Our goal, of course, was to supply the LED and whatever else it took to solve the problem. So, after meeting with Jobs and his purchasing and engineering staff, we proceeded to design a proper “Light Pipe” for them and as I recall, even machined a hand-made prototype for them. Weeks went by without any news of Apple’s intention to proceed with an order for us to make this delicate optical device for them. Our sales representative was continually stalled and told that things were, “held up in engineering”. A few weeks later the new iPod hit the shelves of every Apple store in the Country, using the Light Pipe, we had designed for them, along with an LED made in China. At the direction of Jobs and his staff, their engineers in China had reverse-engineered our design and put it into full production while we were being told that the project was “held up in engineering”.

Donald Trump

I never met Trump of course and I am sure I never will but no list of assholes could ever be complete without at least an honorable mention.

Politics is but one example of what often becomes a case of misplaced priorities. Trump and others like him often accomplish things that go unnoticed or worse yet ignored and condemned solely because of where they came from. Is Advanced Micro Devices’ success no longer valid because of Sanders’ personal behavior? Should the incredible successes of Grove or Jobs be discredited because they were undesirable characters?

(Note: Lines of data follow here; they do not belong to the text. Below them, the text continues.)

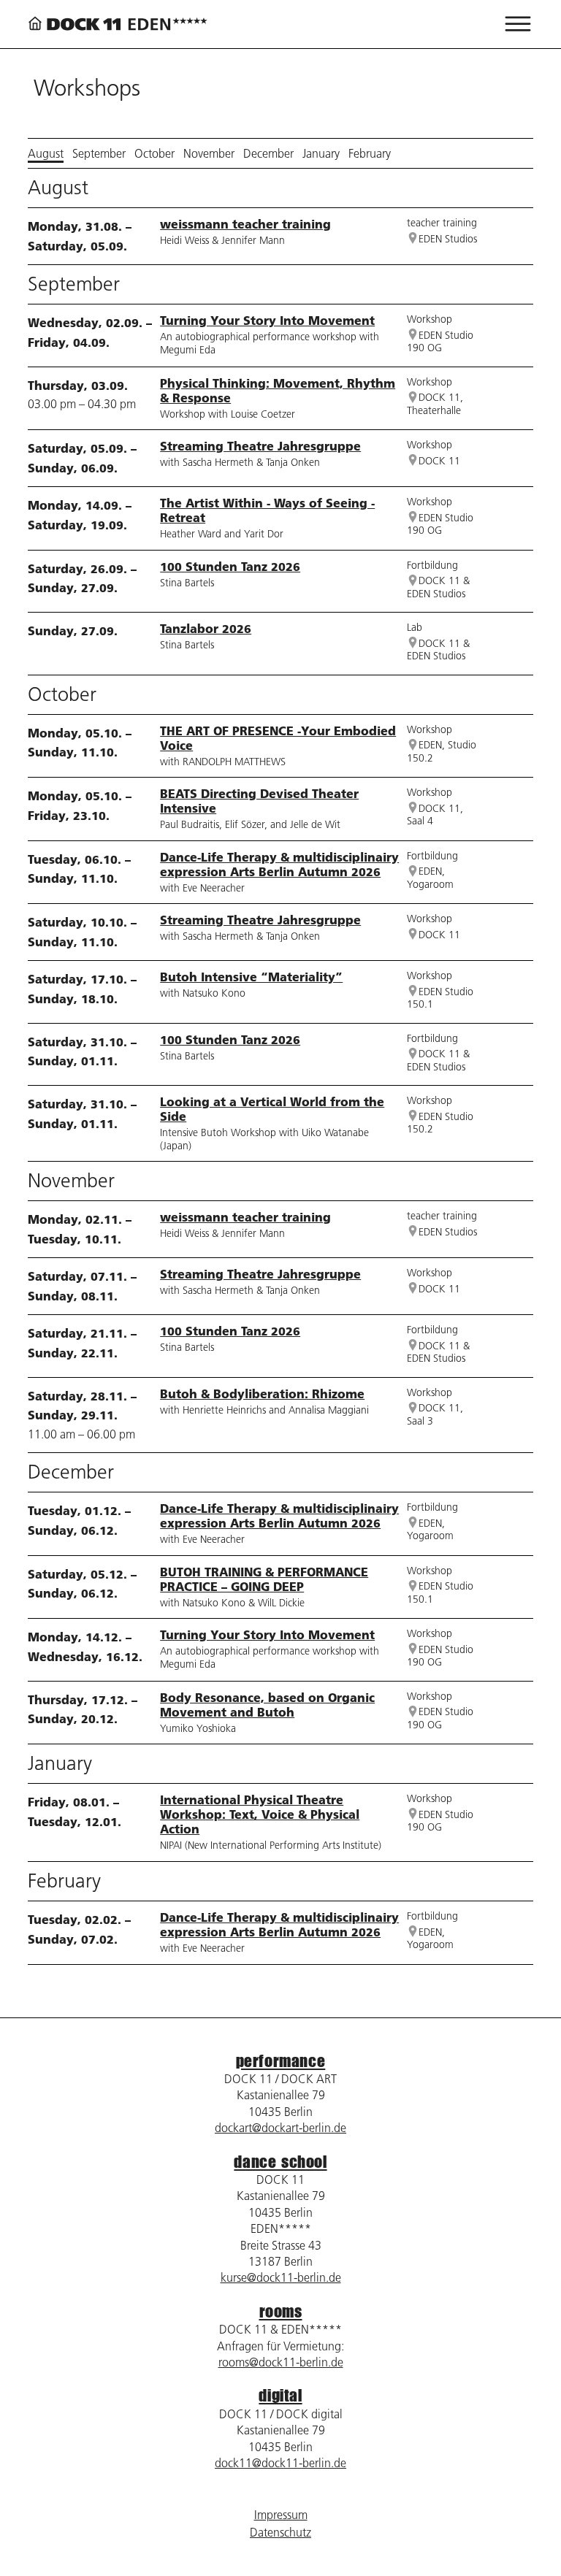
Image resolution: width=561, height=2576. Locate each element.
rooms (280, 2311)
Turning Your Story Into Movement (267, 320)
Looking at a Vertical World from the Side (272, 1109)
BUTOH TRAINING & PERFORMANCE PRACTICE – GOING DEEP (264, 1579)
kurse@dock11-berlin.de (281, 2277)
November (208, 153)
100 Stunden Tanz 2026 (230, 566)
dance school (280, 2161)
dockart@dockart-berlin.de (280, 2127)
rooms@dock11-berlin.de (280, 2362)
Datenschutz (280, 2532)
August (46, 153)
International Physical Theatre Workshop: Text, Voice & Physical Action (259, 1814)
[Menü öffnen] (518, 24)
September (99, 153)
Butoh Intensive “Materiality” (251, 976)
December (268, 153)
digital (280, 2395)
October (154, 153)
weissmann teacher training (245, 223)
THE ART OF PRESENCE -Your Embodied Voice (278, 738)
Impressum (281, 2514)
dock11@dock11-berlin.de (280, 2463)
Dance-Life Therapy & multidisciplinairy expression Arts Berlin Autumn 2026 (279, 864)
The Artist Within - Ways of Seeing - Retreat (267, 510)
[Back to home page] (117, 24)
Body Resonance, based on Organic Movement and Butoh (267, 1705)
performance (281, 2061)
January (321, 153)
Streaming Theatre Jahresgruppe (260, 445)
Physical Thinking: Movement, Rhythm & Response (277, 390)
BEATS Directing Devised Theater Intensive (259, 801)
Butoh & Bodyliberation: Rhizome (262, 1393)
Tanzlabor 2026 (205, 628)
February (369, 153)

Should we pretend that Tump’s long list of achievements is of no value because an asshole was behind the progress? If voters were able to set aside their personal feelings about the leaders they choose, the Country would be richer for it.[ii]If we move quickly, perhaps Jimmy Carter could still be available.

By: Jim
Written: c2019
Published: April 2022
Revised: May 2022


i He sold the house for the asking price but I never learned any more about the “terms”.
ii If we move quickly, perhaps Jimmy Carter could still be available.